In order to identify our newly defined SIPGS patients better, we included an age-and gender matched LIG group. These patients have also been severely ill as they had been admitted to inpatient care unit. In LIG patients the visual analogue scale for pain, fatigue and general health was significantly (p<0.05) lower, which can be easily explained by the lower degree of inflammation. Interestingly the mean hemoglobin and number of thrombocytes differed as well and reached significance (p<0.05), which certainly underlines that the SIPGS patients had suffered for a longer time from inflammatory gout, as increase of thrombocytes count and development of anemia are known laboratory signs of inflammation. The inflammatory markers CRP and ESR differed significantly, as well as the mean number of joints involved, which is of course partly explained by the applied inclusion criteria. No LIG patient suffered from fever, in only 1 patient acute-on-chronic renal failure was observed. The only joint being affected bilaterally in 11 LIG patients was the MTP I joint, while all SIPGS patients had a bilateral joint involvement. The MTP 1, ankle and knee joints were the most commonly bilaterally affected joints.
In LIG NSAIDs were discontinued only in 6 patients, while this was the case in every SIPGS patient, displaying that inflammatory activity in SIGPS was so high, that NSAIDs were ineffective or contraindicated. The above mentioned facts surely help in differentiation between these two forms of gout.

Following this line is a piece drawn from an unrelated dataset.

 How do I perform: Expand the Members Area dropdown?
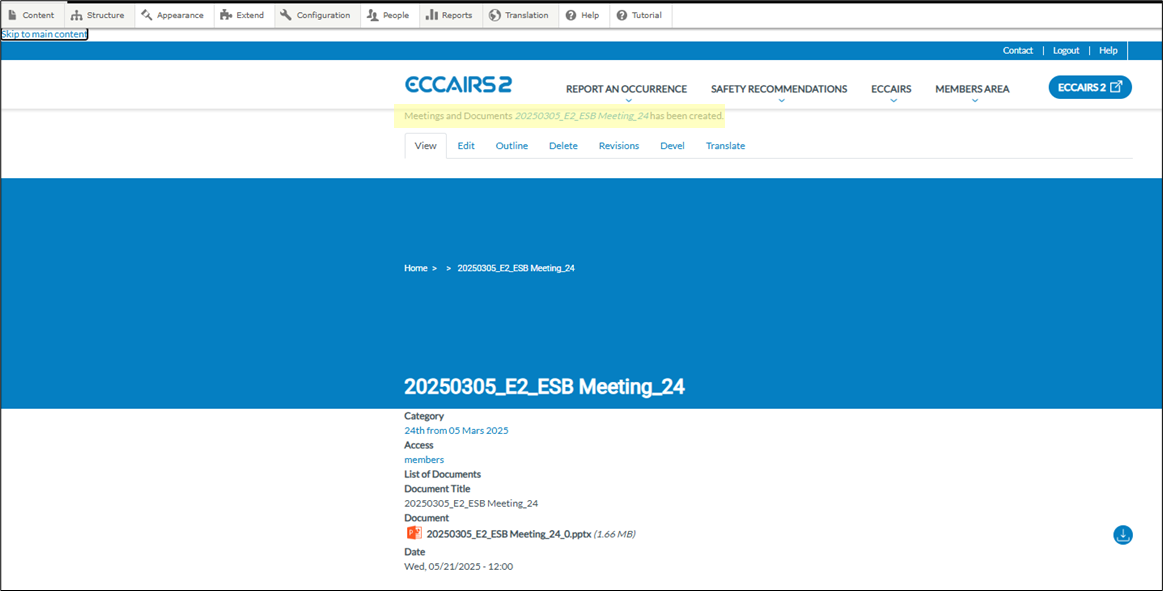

Limitations of this study include its retrospective, monocentric design. Further studies are needed in order to better describe the clinical features and treatment outcomes of SIPGS in a larger number of patients.
CONCLUSION
We conclude that patients with SIPGS suffer years before gout symptoms, are severely affected and rarely exhibit fever. Anemia is commonly observed, while leukocytosis and thrombocytosis are rare. Procalcitonin was in our cohort normal, and may help to differentiate this syndrome from sepsis, especially in the case of coexistent fever. Acute renal failure occurs in more than 1/3 of patients. If renal failure does not occur on the basis of chronic renal insuffiency, renal function returns to normal with treatment. NSAID are either contraindicated or ineffective and have to be combined with or replaced by colchicine and GC. In severe cases with inadequate response to standard treatment regimens or refractory inflammatory activity, patients may be treated with IL-1β antagonists. Although inflammatory response can be controlled by conventional therapy in most cases, complete remission is rarely achieved during the rather long inpatient treatment course.